Au lieu de cela, les pensées du gouvernement sont réservées à ceux qui profitent de la destruction. Cette semaine, le ministre de la Défense a déclaré que les dépenses militaires pouvaient être « un moteur de la croissance économique ». Ce qu’il veut vraiment dire, c’est que l’argent des contribuables sera versé directement aux entreprises d’armement. Si le gouvernement était réellement intéressé par la construction d’un monde plus sûr, il comprendrait qu’il n’y a pas de croissance possible sur une planète morte et dépenserait plutôt les 13,4 milliards de livres sterling dans des ressources qui protègent les espèces, comme les énergies renouvelables.

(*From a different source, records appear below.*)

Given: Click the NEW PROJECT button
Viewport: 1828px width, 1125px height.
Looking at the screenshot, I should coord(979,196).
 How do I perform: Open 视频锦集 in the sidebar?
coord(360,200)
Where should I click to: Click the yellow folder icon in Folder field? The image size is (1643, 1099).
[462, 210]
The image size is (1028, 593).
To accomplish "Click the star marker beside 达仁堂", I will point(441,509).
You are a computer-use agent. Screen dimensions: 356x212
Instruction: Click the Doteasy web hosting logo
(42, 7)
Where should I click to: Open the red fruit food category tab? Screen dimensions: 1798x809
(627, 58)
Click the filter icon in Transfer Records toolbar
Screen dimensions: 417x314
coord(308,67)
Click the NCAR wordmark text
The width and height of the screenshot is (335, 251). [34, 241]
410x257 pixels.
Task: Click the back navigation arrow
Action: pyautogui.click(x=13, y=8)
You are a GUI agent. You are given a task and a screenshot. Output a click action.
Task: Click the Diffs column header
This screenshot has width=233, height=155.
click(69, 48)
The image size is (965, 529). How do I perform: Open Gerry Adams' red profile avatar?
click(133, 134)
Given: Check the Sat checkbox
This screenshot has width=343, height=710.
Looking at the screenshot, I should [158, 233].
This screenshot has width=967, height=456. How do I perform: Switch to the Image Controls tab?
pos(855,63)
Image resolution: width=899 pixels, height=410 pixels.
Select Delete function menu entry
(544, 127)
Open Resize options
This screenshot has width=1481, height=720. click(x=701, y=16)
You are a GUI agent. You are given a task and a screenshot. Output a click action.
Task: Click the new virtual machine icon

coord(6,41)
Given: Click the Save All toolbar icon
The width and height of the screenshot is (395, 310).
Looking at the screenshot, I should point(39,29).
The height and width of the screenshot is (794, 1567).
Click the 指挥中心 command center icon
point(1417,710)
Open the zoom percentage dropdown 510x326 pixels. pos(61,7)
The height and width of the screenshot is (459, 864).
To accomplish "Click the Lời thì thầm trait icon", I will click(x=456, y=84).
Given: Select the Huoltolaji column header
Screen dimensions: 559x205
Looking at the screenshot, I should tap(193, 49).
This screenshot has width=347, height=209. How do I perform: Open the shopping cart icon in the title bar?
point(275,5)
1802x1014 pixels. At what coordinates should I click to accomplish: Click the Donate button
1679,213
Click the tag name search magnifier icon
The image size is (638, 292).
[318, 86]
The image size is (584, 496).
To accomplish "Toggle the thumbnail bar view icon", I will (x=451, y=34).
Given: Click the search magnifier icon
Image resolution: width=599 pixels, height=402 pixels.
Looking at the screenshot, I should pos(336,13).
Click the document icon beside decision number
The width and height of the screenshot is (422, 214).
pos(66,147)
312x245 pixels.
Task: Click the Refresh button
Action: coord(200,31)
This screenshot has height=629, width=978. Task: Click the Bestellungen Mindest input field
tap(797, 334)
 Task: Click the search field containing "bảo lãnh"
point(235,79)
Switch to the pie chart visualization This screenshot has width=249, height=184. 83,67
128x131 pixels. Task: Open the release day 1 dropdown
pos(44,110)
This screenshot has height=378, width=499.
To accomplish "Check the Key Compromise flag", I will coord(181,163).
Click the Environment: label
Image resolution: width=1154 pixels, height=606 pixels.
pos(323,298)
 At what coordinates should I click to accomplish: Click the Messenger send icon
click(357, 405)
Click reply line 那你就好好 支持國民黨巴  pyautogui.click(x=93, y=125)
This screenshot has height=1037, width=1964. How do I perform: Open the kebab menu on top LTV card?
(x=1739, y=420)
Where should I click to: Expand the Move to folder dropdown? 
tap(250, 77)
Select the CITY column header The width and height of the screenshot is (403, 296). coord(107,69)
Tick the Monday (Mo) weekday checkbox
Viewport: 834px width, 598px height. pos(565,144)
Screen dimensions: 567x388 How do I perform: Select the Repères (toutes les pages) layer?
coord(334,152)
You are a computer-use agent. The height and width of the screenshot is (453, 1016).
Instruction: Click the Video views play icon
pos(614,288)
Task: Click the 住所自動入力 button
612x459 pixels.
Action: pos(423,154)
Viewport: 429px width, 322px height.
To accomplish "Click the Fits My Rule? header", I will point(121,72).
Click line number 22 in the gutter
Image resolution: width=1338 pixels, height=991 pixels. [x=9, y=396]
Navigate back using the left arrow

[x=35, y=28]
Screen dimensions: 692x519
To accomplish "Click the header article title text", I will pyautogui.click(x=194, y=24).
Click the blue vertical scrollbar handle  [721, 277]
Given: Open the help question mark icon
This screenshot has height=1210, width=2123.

La prochaine fois qu’un politicien vous dira qu’il faut augmenter les « dépenses de défense » pour assurer la sécurité des gens, pensez à des personnes comme Mahra, obligées d’échapper à des bombes fabriquées en Grande-Bretagne. Pensez aux enfants de ce pays qui souffrent de la faim parce que l’argent qui aurait pu être dépensé pour leur nourriture l’est pour des armes et des bombes. La sécurité n’est pas la capacité à détruire son voisin. La sécurité, c’est la capacité de s’entendre avec son voisin. Pensez au type de société que nous pourrions construire si les hommes politiques avaient le moindre intérêt à bâtir un monde de paix.